[Data entries]
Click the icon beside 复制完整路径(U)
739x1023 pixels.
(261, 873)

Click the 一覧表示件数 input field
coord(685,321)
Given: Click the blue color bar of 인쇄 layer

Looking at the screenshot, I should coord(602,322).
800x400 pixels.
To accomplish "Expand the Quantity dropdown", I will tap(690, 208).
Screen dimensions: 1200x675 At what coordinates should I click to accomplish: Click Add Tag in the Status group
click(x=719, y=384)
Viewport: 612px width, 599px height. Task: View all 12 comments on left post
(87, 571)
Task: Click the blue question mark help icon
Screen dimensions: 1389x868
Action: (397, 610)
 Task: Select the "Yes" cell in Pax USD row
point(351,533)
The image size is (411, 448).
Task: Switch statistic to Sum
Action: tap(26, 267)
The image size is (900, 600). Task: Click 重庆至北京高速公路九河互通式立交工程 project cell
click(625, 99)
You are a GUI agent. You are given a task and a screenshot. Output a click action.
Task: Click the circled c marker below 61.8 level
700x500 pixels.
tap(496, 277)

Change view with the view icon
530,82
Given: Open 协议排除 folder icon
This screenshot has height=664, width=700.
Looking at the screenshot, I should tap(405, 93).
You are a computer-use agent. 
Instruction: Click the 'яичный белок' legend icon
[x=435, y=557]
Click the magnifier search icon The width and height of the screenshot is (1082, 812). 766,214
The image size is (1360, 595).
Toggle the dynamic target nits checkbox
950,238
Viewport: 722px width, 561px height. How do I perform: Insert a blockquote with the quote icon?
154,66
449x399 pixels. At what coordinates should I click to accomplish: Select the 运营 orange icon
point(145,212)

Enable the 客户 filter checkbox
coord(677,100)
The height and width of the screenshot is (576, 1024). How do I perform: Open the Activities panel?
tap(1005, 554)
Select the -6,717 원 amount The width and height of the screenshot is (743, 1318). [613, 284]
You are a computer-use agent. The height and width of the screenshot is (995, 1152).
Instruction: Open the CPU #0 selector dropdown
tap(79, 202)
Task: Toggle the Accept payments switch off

_What is being asked_. Which lines in the records contain the word "agent"? Copy each one.

_Written answer_.
You are a GUI agent. You are given a task and a screenshot. Output a click action.
You are a computer-use agent. 
You are a computer-use agent. The height and width of the screenshot is (995, 1152).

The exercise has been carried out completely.